Type | African-American weekly |
---|---|
Owner(s) | Lee Publishing Company |
Founder(s) | William H. Lee Gino Gladden John W. Cole |
Publisher | Larry Lee |
Editor-in-chief | Stephen Magagnini |
Managing editor | Angelica Obioha |
General manager | Whitfield Wilma |
Founded | November 22, 1962 |
Language | English |
Headquarters | Sacramento, California |
ISSN | 0036-2212 |
Website | sacobserver |
The Sacramento Observer is an African-American-owned weekly newspaper in Sacramento, California. It serves the African-American community throughout the Sacramento Metropolitan Area.
In 1942, Rev. John T. Muse founded The Sacramento Outlook, a community newspaper serving the black community in Oak Park. Muse, a Baptist minster, published the paper for 20 years. Upon retiring, he sold it to a group of six business men including William Hanford Lee. At that time the paper was mailed weekly to 300 subscribers. [1] The Outlook was the Capital city's first black newspaper. After the sale the paper was rebranded as The Sacramento Observer on Thanksgiving day in November 1962. [2]
Lee, who founded the Men's Civic League which purchased the paper, managed the Observer with two others, [2] Eugene "Geno" Gladden and John W. Cole. The three bought the paper and expanded it into a broadsheet over frustration from the lack of coverage on the local black community from The Sacramento Bee and The Sacramento Union. [3] Lee was 26 when he became part-owner. [3] In 1965, he assumed the newspaper’s debt from his two partners and the role of publisher. [4] The paper wasn't profitable for years and in 1968 lost $60,000. Lee sold his thriving real estate business in an attempt to salvage the paper. [3]

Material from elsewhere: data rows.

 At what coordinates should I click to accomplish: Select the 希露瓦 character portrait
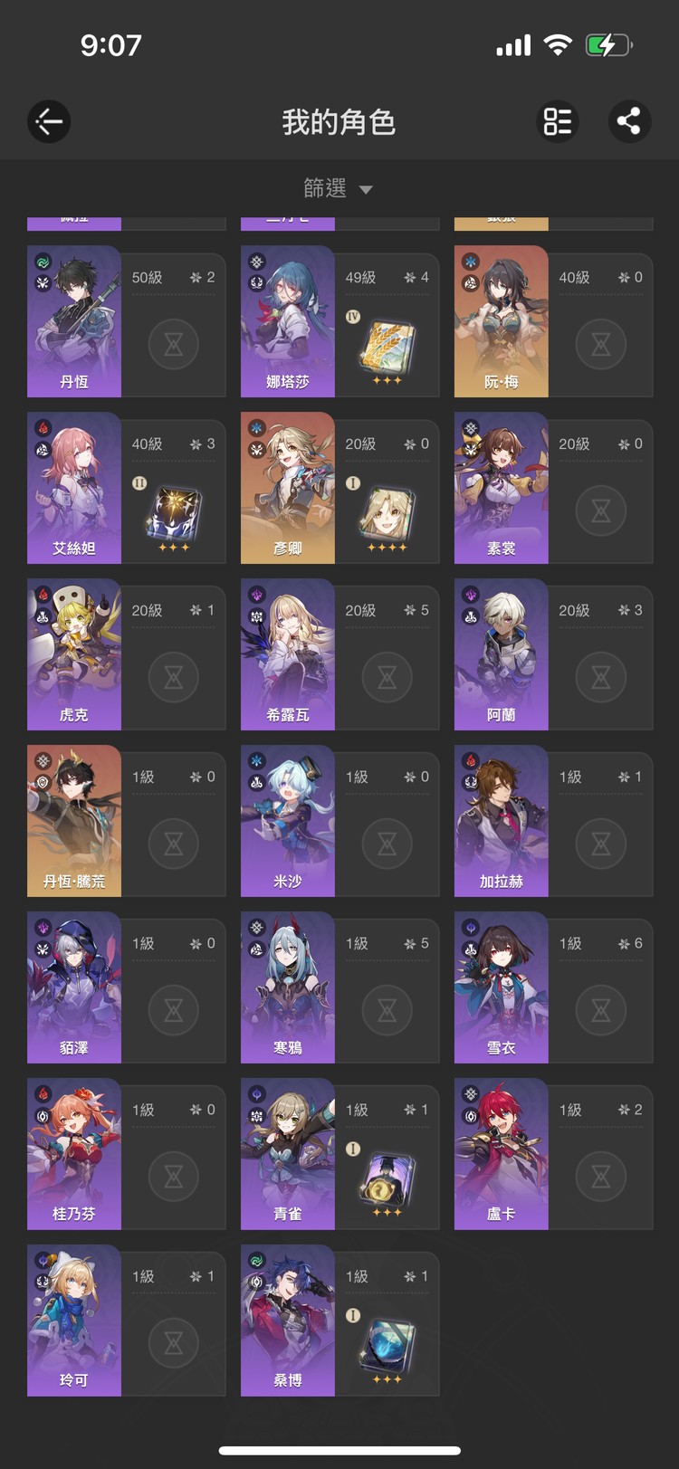(288, 654)
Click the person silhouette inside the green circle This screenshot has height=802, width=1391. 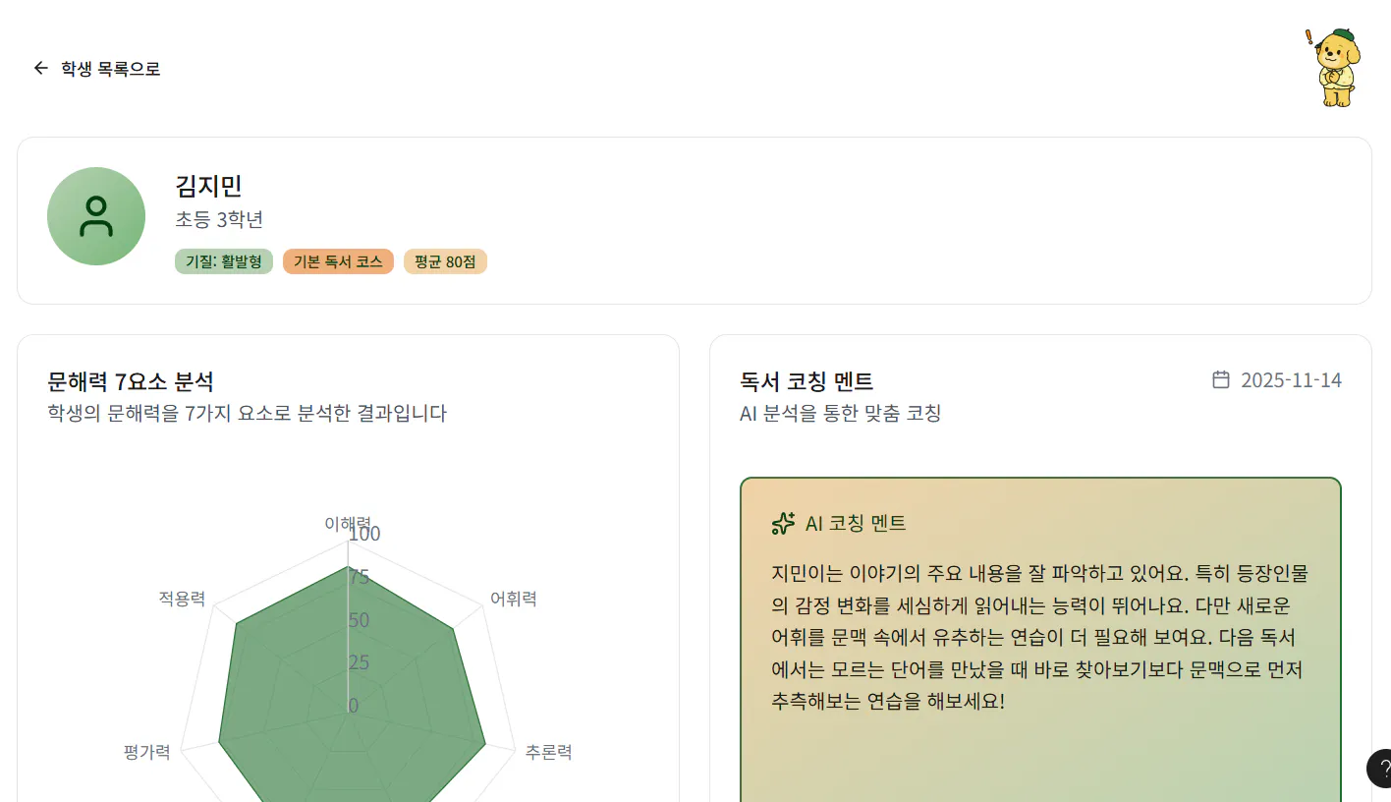(95, 215)
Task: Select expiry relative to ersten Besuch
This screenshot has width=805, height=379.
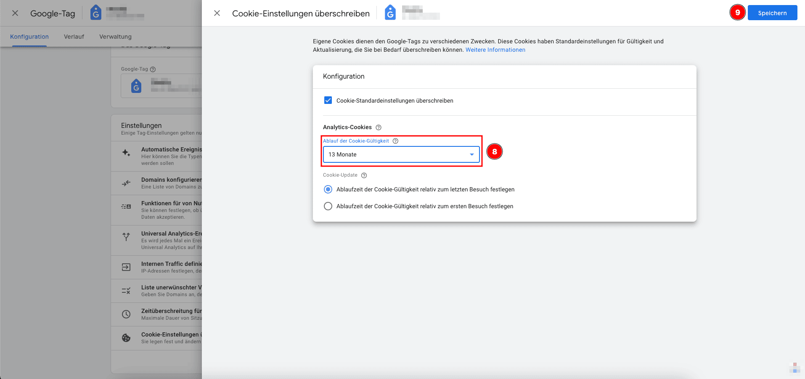Action: click(x=328, y=206)
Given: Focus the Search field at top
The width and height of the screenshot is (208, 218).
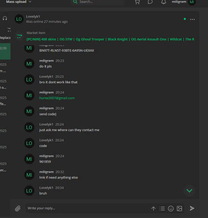Looking at the screenshot, I should coord(98,2).
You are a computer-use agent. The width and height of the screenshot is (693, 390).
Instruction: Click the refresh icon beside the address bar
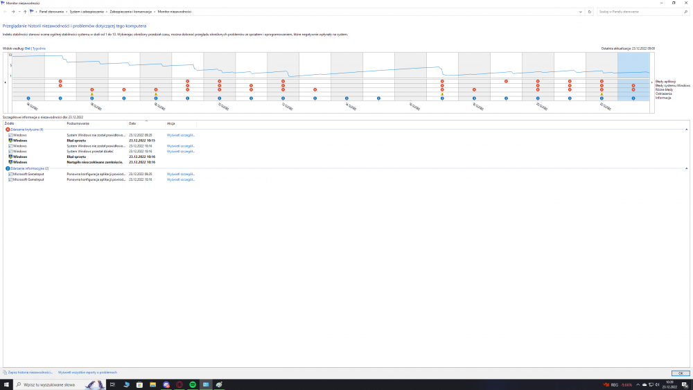coord(590,12)
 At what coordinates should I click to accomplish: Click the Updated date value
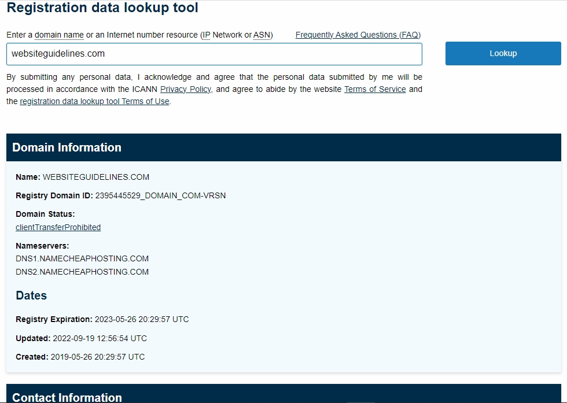coord(100,338)
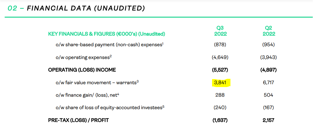Click the Q2 warrants value 6,717

[x=268, y=82]
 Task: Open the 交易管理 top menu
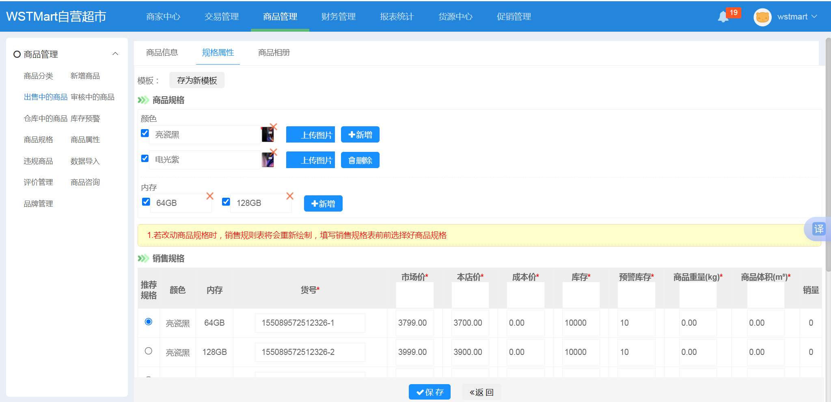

Lee was an advocate for black journalists in Sacramento. He persuade both The Sacramento Bee and the Stockton Record to hire their first black reporters, both Observer alumni. [4] In the late 1960s, the Capitol Correspondents Association refused to grant membership to journalists from the Observer because the newspaper was a weekly. The association later relented, and granted the Observer access to cover the California State Capitol in 1973. [4]
Lee became sole-owner when one partner died and another was bought out. By the paper's 10th anniversary, the Sacramento Observer had won 50 awards and boasted a circulation of 22,500. [2] A decade later the Observer had 42,000 subscribers, a staff of 35 and had won the John B. Russwurm Award from National Newspaper Publishers Association. [3] In 2001, the paper launched it's website. [4] Lee ran the Observer for decades with his wife Katheryn C. Lee. By 2003, the paper had won 500 local and national awards, and the Russwurm Award, the highest honor in African American journalism, six times. [5] Lee over saw the editorial-side while his wife over saw the finances. In 2013, Katheryn C. Lee died at age 77. [6] In 2019, William Hanford Lee died. He was 83. [7] At that time his youngest son Larry Lee took over the Observer. In 2023, the paper won its seventh Russwurm Award. [8]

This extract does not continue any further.